### Problem:
Reproduce exactly the entries from the "The image size" line to the end. Skip all pictures.

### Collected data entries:
•••

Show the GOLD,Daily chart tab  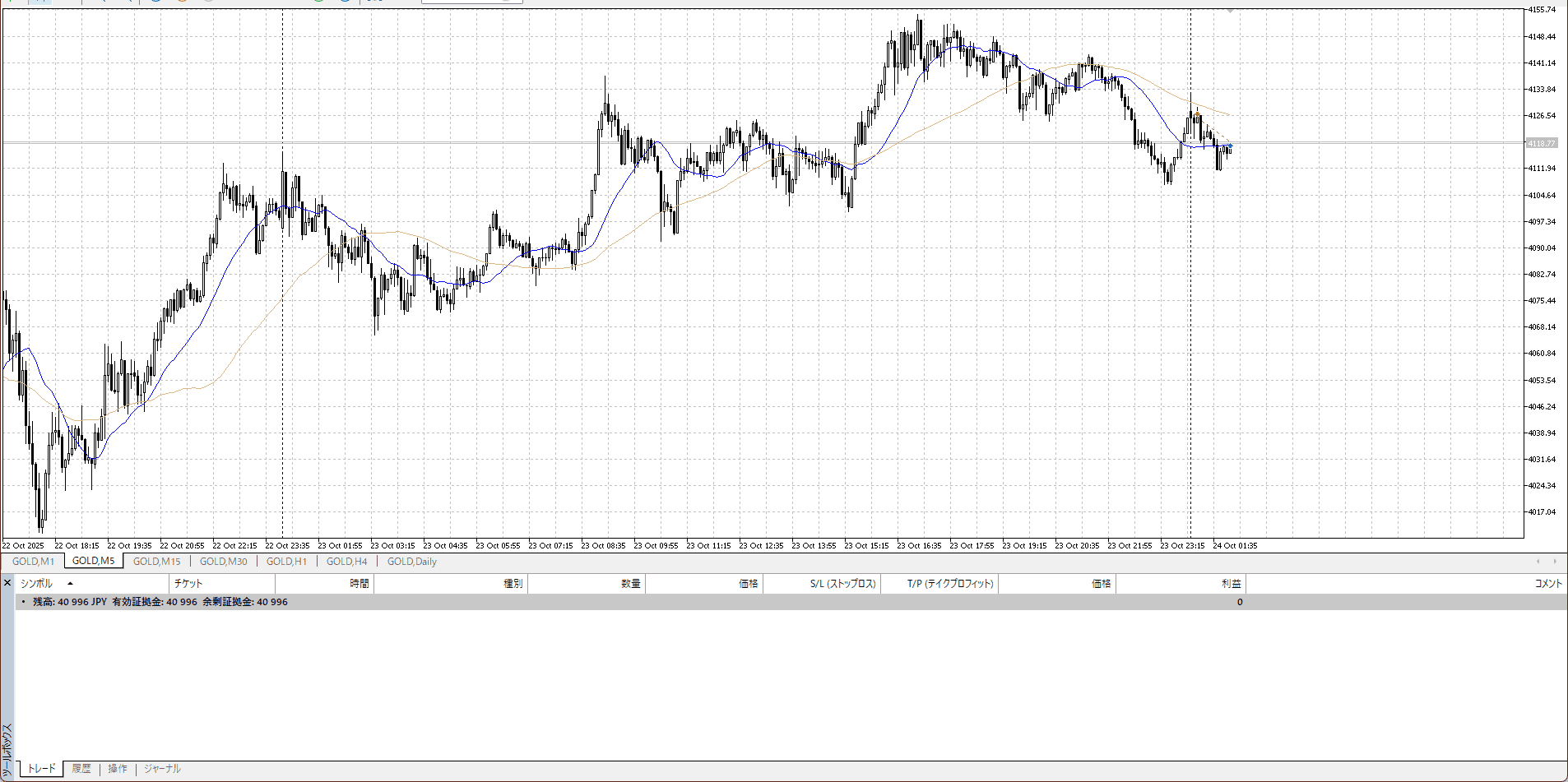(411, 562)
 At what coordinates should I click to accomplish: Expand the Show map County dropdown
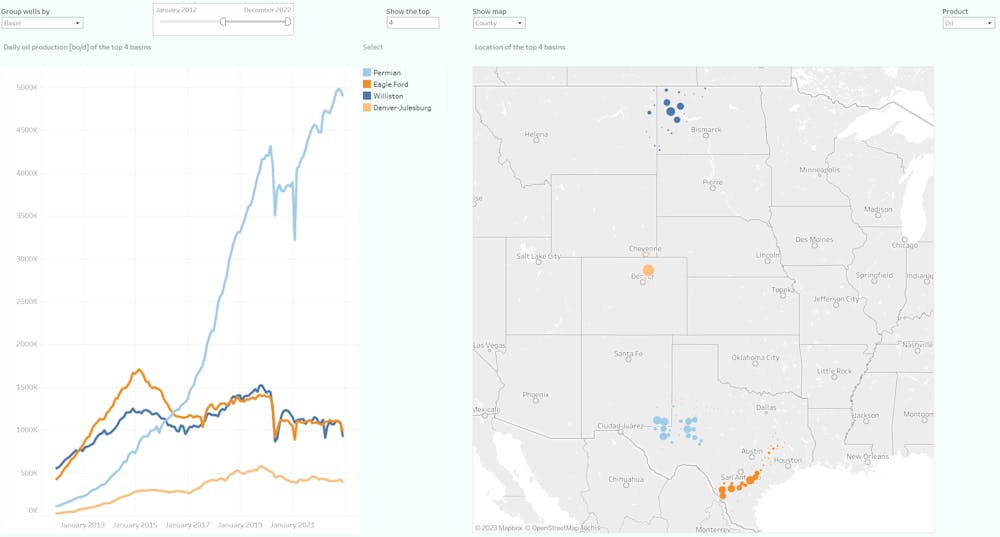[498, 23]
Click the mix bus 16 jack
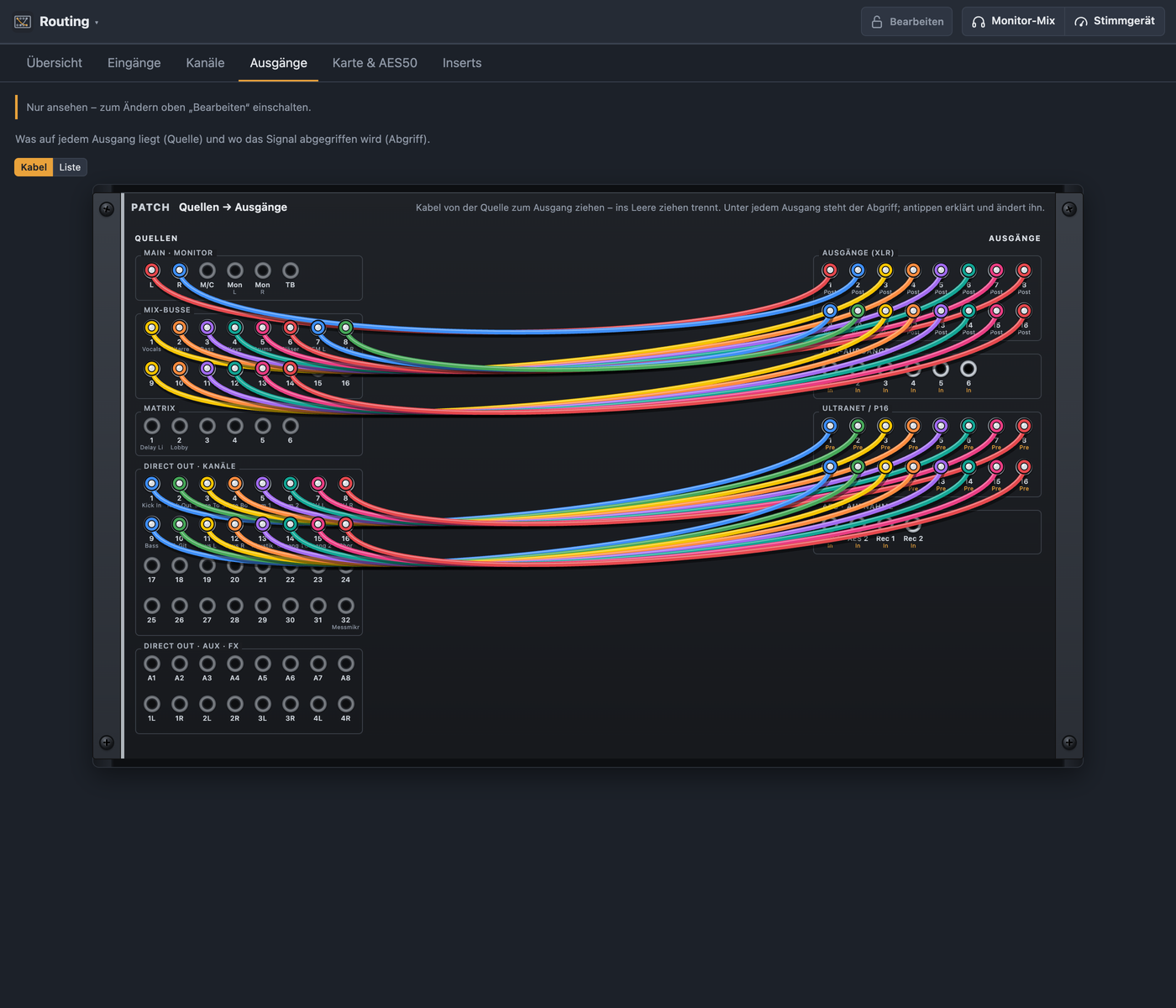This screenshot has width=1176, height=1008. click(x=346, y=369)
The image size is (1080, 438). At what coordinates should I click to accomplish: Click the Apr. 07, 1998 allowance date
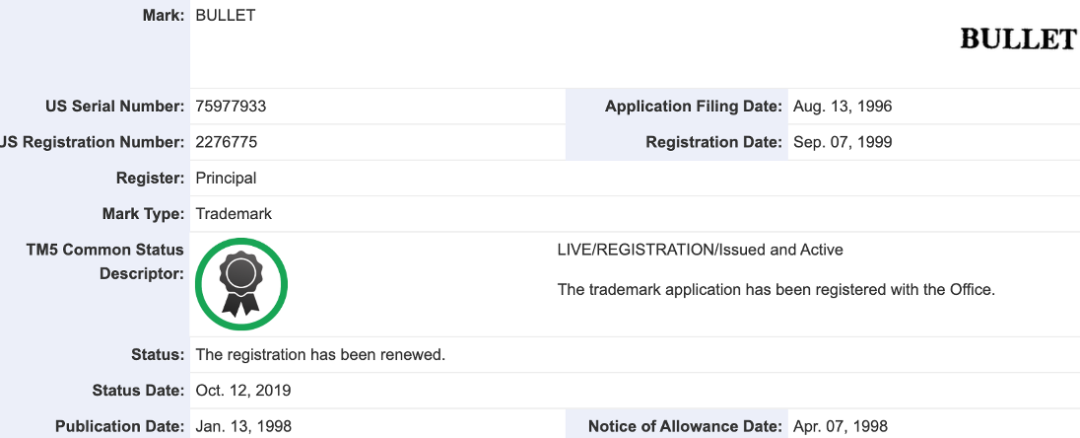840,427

•••

### Response area:
The image size is (1080, 438). At what coordinates should I click to accomplish: Click the Apr. 07, 1998 allowance date
840,427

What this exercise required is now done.